As a part of Hurricane Awareness Week, the National Hurricane Center, NOAA, the National Weather Service, and FEMA as well as other government agencies responsible for emergency management, disaster response, and weather forecasting, came together to have a press conference to kick off Hurricane Awareness Week.
Stacy Stewart, a forecaster at the National Hurricane Center that we've interviewed recently, helped design and provide info for its own web site. During this press conference, all of the officials involved with these government agencies indicated that we will have an average year, but also emphasized that it doesn't mean we should let our guard down.

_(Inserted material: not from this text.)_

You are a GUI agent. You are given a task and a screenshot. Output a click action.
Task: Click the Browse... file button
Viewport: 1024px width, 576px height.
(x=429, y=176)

Citing an absence of any El Nino or La Nina phenomena in the Pacific Ocean, and long term tropical development factors such as tropical rainfall, air pressure, and sea surface temperatures in the Atlantic Ocean, and Caribbean Sea, forecasters at the National Hurricane Center, NOAA, and the National Weather Service believed that as many as 11 named storms will develop, and that will include between five to seven hurricanes during the course of the 2001 Atlantic Hurricane Season.
Two of those five to seven hurricanes are expected to be intense, or have winds of Category Three Strength or greater. A normal Atlantic Hurricane Season usually brings along 10 tropical storms, 6 hurricanes, and 2 major hurricanes. Forecasters will monitor the key development factors as well as any anomalies up and until August when the peak of the hurricane season is about to commence.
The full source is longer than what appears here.